A GANG member stuffed more than 100 wraps of class A drugs inside his body in a bid to fool police after a drugs raid in Basingstoke.

Richard Yeboah, 19, of Bideford Road, Bromley, was arrested on March 17 after armed cops swooped on a house in Norn Hill, Oakridge, following a tip-off from the Metropolitan Police in London.

No drugs were recovered from the house except for a cannabis grinder, but police detained Yeboah amid suspicions that he had swallowed drugs.

At Basingstoke police station, a small quantity of herbal cannabis was recovered from his pocket. However, it was during a further search of Yeboah at the station on March 22, that officers recovered a cling film package from a tracksuit he was wearing under his jeans.
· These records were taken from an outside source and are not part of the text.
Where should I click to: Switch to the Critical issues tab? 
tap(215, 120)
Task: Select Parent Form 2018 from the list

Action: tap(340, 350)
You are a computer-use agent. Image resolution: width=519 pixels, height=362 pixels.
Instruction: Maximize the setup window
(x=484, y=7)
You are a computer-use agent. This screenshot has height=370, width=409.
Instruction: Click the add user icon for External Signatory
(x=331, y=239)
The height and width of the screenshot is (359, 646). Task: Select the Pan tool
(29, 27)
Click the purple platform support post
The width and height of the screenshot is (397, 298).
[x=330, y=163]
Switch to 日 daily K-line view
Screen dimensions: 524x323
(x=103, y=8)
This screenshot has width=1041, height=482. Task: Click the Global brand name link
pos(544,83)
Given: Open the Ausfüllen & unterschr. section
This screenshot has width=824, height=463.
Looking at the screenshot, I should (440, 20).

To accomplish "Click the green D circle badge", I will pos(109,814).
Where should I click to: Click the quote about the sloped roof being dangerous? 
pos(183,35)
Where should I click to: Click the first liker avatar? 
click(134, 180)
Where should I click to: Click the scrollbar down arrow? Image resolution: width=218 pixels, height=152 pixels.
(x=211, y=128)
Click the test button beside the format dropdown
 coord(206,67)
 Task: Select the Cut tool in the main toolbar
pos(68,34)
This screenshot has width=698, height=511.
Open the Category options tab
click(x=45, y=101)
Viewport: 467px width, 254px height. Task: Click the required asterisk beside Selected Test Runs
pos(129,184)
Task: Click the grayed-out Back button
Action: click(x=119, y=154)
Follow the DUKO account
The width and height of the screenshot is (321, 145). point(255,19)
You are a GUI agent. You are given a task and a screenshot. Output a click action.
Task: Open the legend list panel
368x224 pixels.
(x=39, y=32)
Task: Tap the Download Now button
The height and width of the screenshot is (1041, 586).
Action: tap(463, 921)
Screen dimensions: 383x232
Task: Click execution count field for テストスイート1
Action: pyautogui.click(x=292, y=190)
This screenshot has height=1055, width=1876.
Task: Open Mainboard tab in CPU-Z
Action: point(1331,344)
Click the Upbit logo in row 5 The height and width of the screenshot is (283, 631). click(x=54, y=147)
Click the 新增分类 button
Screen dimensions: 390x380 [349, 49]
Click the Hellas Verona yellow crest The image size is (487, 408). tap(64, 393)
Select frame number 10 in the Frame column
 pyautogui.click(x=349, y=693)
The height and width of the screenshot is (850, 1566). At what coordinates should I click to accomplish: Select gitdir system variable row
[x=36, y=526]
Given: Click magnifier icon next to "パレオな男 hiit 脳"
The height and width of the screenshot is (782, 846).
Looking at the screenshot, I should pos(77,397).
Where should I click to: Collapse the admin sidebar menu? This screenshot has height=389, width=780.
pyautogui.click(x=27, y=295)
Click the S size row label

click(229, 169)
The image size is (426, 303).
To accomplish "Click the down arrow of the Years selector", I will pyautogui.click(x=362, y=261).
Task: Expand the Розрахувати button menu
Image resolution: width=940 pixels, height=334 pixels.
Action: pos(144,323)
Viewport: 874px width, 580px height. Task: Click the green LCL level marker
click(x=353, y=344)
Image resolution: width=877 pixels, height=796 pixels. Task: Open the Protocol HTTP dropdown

It was covered in excrement.

Simon Edwards, prosecuting, said officers recovered 51 wraps of heroin weighing 5.93grams, and 75 wraps of crack cocaine weighing 7.60grams.

Defence barrister Rebecca Nieto said Yeboah had been a gang member since he was 15 and had a “very troubled and difficult upbringing”.

Yeboah claimed he had been stabbed four times, and was forced to live outside Lewisham, where his parents lived, for fear of gang- related attacks.

Miss Nieto said he sold drugs to help support his elderly disabled father, and his mother. “A huge amount of his drug dealing money goes to his parents,” she said.

Judge Susan Evans sentenced Yeboah to two years and eight months in a young offenders’ institution for one count of possession of class A drugs with intent to supply, one count of possession of a class A drug, and one count of possession of a class B drug.

She said: “I accept that you have been part of gang culture and found it difficult to pull away from that.”

Detective Sergeant Graeme Eaton, of Basingstoke CID, who led the investigation, welcomed the sentence and said officers, supported by specialist teams, used intelligence to make Basingstoke a hostile place for drug dealers.

He said: “We will not tolerate these individuals travelling to Basingstoke to set up their distribution networks within our communities.”